__To do__
Convert every line of the entries below into a JSON list of strings, one string per line, skipping blank lines.

__Provided entries__
---+---
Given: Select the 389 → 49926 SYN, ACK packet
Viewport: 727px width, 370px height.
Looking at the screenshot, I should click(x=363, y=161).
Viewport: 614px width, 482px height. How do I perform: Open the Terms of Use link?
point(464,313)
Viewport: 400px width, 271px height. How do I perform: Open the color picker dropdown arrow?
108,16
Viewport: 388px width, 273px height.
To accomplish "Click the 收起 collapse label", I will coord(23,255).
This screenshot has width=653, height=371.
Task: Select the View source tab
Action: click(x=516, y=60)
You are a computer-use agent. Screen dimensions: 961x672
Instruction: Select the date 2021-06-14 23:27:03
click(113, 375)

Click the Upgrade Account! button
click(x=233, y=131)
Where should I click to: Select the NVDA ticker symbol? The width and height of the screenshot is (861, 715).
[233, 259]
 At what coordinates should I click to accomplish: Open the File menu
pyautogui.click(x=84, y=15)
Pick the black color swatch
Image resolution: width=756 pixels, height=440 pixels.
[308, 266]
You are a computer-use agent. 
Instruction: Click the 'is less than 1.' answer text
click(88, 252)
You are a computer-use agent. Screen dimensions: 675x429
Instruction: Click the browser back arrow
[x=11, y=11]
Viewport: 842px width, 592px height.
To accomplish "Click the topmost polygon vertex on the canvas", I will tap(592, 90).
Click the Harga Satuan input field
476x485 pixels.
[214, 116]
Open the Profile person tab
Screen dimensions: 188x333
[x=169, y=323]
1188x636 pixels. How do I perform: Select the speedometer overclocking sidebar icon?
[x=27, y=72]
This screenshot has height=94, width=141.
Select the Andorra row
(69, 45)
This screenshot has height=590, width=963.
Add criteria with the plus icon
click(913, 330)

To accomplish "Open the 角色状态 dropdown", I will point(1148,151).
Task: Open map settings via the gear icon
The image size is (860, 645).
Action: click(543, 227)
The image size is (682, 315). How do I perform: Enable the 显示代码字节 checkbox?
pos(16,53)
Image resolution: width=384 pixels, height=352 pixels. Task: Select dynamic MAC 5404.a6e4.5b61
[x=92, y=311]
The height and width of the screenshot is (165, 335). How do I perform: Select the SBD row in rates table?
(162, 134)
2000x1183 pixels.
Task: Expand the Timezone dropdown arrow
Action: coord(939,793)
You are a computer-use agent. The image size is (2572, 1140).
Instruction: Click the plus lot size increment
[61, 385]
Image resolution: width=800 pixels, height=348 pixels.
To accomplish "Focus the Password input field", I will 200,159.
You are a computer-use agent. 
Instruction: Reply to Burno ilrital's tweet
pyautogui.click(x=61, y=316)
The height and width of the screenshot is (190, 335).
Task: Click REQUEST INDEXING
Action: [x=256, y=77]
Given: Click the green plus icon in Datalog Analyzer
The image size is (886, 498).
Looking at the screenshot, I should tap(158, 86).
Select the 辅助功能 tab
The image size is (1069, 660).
---+---
__Full answer__
[
  "Given: Select the 389 → 49926 SYN, ACK packet",
  "Viewport: 727px width, 370px height.",
  "Looking at the screenshot, I should click(x=363, y=161).",
  "Viewport: 614px width, 482px height. How do I perform: Open the Terms of Use link?",
  "point(464,313)",
  "Viewport: 400px width, 271px height. How do I perform: Open the color picker dropdown arrow?",
  "108,16",
  "Viewport: 388px width, 273px height.",
  "To accomplish \"Click the 收起 collapse label\", I will coord(23,255).",
  "This screenshot has width=653, height=371.",
  "Task: Select the View source tab",
  "Action: click(x=516, y=60)",
  "You are a computer-use agent. Screen dimensions: 961x672",
  "Instruction: Select the date 2021-06-14 23:27:03",
  "click(113, 375)",
  "Click the Upgrade Account! button",
  "click(x=233, y=131)",
  "Where should I click to: Select the NVDA ticker symbol? The width and height of the screenshot is (861, 715).",
  "[233, 259]",
  " At what coordinates should I click to accomplish: Open the File menu",
  "pyautogui.click(x=84, y=15)",
  "Pick the black color swatch",
  "Image resolution: width=756 pixels, height=440 pixels.",
  "[308, 266]",
  "You are a computer-use agent. ",
  "Instruction: Click the 'is less than 1.' answer text",
  "click(88, 252)",
  "You are a computer-use agent. Screen dimensions: 675x429",
  "Instruction: Click the browser back arrow",
  "[x=11, y=11]",
  "Viewport: 842px width, 592px height.",
  "To accomplish \"Click the topmost polygon vertex on the canvas\", I will tap(592, 90).",
  "Click the Harga Satuan input field",
  "476x485 pixels.",
  "[214, 116]",
  "Open the Profile person tab",
  "Screen dimensions: 188x333",
  "[x=169, y=323]",
  "1188x636 pixels. How do I perform: Select the speedometer overclocking sidebar icon?",
  "[x=27, y=72]",
  "This screenshot has height=94, width=141.",
  "Select the Andorra row",
  "(69, 45)",
  "This screenshot has height=590, width=963.",
  "Add criteria with the plus icon",
  "click(913, 330)",
  "To accomplish \"Open the 角色状态 dropdown\", I will point(1148,151).",
  "Task: Open map settings via the gear icon",
  "The image size is (860, 645).",
  "Action: click(543, 227)",
  "The image size is (682, 315). How do I perform: Enable the 显示代码字节 checkbox?",
  "pos(16,53)",
  "Image resolution: width=384 pixels, height=352 pixels. Task: Select dynamic MAC 5404.a6e4.5b61",
  "[x=92, y=311]",
  "The height and width of the screenshot is (165, 335). How do I perform: Select the SBD row in rates table?",
  "(162, 134)",
  "2000x1183 pixels.",
  "Task: Expand the Timezone dropdown arrow",
  "Action: coord(939,793)",
  "You are a computer-use agent. The image size is (2572, 1140).",
  "Instruction: Click the plus lot size increment",
  "[61, 385]",
  "Image resolution: width=800 pixels, height=348 pixels.",
  "To accomplish \"Focus the Password input field\", I will 200,159.",
  "You are a computer-use agent. ",
  "Instruction: Reply to Burno ilrital's tweet",
  "pyautogui.click(x=61, y=316)",
  "The height and width of the screenshot is (190, 335).",
  "Task: Click REQUEST INDEXING",
  "Action: [x=256, y=77]",
  "Given: Click the green plus icon in Datalog Analyzer",
  "The image size is (886, 498).",
  "Looking at the screenshot, I should tap(158, 86).",
  "Select the 辅助功能 tab",
  "The image size is (1069, 660)."
]